In this study, the patients were randomly divided into a training cohort and a test cohort to ensure the consistency of baseline data in both cohorts and to promote the reliability of the conclusions. Furthermore, we used an independent validation cohort for external validation, and the prediction model still performed well. However, our study still has several limitations. First, this study was a multicenter retrospective study and further prospective studies are needed to validate it.
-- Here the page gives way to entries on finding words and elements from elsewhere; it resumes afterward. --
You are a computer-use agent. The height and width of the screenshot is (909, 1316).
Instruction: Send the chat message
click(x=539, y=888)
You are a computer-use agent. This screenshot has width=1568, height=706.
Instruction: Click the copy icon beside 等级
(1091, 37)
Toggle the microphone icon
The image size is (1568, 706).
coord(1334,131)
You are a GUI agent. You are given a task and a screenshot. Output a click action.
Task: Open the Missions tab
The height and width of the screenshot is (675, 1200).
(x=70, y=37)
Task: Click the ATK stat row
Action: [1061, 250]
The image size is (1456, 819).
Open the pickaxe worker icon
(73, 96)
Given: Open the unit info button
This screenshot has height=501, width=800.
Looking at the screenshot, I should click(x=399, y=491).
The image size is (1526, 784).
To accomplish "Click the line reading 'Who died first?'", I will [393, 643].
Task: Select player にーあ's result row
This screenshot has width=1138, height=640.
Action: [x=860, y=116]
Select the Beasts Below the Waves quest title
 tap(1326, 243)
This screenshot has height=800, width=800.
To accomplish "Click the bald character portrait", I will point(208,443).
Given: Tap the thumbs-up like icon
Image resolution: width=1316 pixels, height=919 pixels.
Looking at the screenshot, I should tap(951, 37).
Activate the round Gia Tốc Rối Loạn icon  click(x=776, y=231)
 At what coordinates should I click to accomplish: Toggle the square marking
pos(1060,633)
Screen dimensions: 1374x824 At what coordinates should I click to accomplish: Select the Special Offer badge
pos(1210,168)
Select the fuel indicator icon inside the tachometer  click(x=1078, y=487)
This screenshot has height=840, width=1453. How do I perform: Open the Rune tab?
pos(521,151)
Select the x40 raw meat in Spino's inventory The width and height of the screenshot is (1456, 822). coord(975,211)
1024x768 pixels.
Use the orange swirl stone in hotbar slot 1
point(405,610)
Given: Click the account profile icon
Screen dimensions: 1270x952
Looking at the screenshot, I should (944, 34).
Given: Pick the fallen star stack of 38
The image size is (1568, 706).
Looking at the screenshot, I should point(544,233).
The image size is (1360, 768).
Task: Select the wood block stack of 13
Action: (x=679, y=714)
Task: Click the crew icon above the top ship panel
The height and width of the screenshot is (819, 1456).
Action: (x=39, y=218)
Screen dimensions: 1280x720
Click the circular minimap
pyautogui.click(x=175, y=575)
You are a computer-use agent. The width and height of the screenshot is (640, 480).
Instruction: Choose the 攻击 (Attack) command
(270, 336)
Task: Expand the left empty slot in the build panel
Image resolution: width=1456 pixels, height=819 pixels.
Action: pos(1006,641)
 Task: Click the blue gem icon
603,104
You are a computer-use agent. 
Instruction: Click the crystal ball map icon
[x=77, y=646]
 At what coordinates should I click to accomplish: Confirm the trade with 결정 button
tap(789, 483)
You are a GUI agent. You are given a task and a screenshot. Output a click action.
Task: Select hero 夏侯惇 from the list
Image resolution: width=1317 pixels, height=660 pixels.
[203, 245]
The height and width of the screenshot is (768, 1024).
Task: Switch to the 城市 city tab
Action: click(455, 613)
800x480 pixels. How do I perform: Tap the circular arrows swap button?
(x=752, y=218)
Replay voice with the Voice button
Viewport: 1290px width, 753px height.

Second, although our models were internally and externally validated, our data were all from domestic sources. If available, foreign data can be used for further validation. Finally, arterial phase CT images were selected to segment the ROI, and the prediction capability of the features that were extracted from the portal phase and delayed phase CT images remains to be further verified.
This study proved that the CP model demonstrated a better capability to predict omental metastasis than the CFP and RSP models. The prediction model based on CT radiomics features and clinical features has a satisfactory predictive capability for the omental metastasis of LAGC. It has important practical prospects in clinical decision-making.